Highly episodic, the plot raises questions about masculinity and female sexual identity–what it means to exist “in” or “as” a woman’s body. (Language is failing me here.) The Johansson character seduces various lonely Scottish men by becoming objects of their fantasies (her nimbleness in moving between varieties of role-playing and the film’s episodic structure at times reminded me of Holy Motors (Carax, 2012)). She lures these men to her apartment–an abandoned building in ruins–and then into a pitch-black room (where only the figures are visible) where she encourages the men to strip naked and walk as if entranced toward her until they are submerged in a pool of black oil (fig. 1). But after an encounter with a gentle disfigured man, whom she encourages, in his first experience touching a woman, to slowly caress her face, she begins to discover her own perceptual experience, the look and feel of her own body, and her sensuality. As liberating and pleasurable as this seems to her for a time, she is soon confronted with her inability to escape male fantasy. But these are only the bare bones of plot and theme.

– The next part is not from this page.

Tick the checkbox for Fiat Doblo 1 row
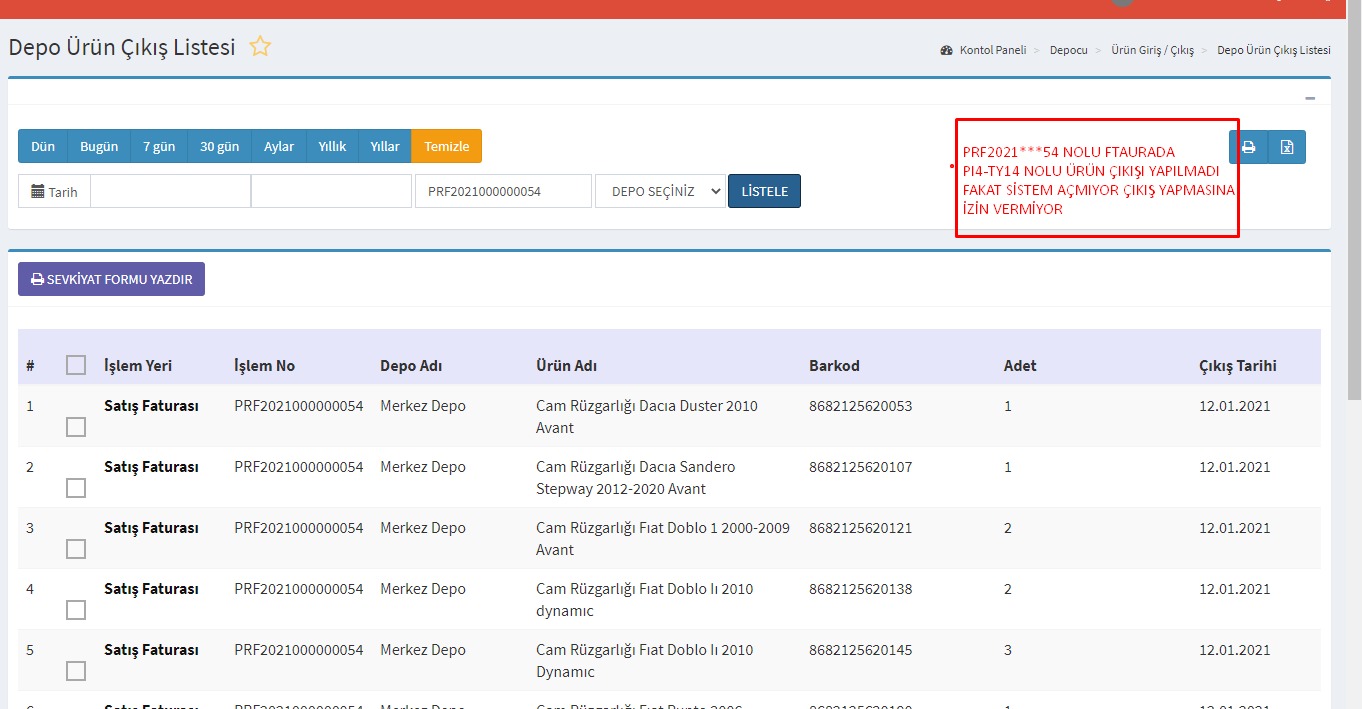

The film reinvigorates the experience of cinematic ambiguity–reconnects it with the robust and subtle textures of visual and aural perception. From the grand opening display of style (a sequence of rounded shapes and shadow–her creation?) (fig.2), to the Une femme est une femme-style montage of faces on the street of Edinburgh (is this subjective, or is the narration veering off from the protagonist for a moment to evoke a sense of place and “ordinary” people?), to the crack (one that’ll make you leap) when the male body submerged in that oil suddenly shrivels, and floats down like a shawl of flesh and bone into the dark abyss that awaits her “victims” (are we in a metaphoric space here, or are these men actually being lured by Johansson into some unseen beast’s abdomen, where they are slowly digested in its juices?)–Under the Skin‘s ambiguous handling of body and perception and plot could only have come from a careful study of the medium, and how it can explore those (even now) under-explored aspects of embodied cognition in which visual or sonic experiences (onscreen) suggest faint traces of significance and elicit a meaningful interaction with our experiences (again, of what is onscreen) without providing the raw materials needed for this cognitive play to come to rest.
In other words, the viewer’s hypothesis-formation is titillated from moment-to-moment through a simple sound or a stimulating visual texture or, at a higher level, through quizzical character behavior and reaction; but the plot moves on, presenting us with new stimuli and puzzles, leaving us with a string of connected, but open-ended hypotheses that soon attract our attention, not because we become distracted by our thoughts but because the film is designed to cue a carefully linked series of hypotheses and to give us that important commodity–time–to ponder them.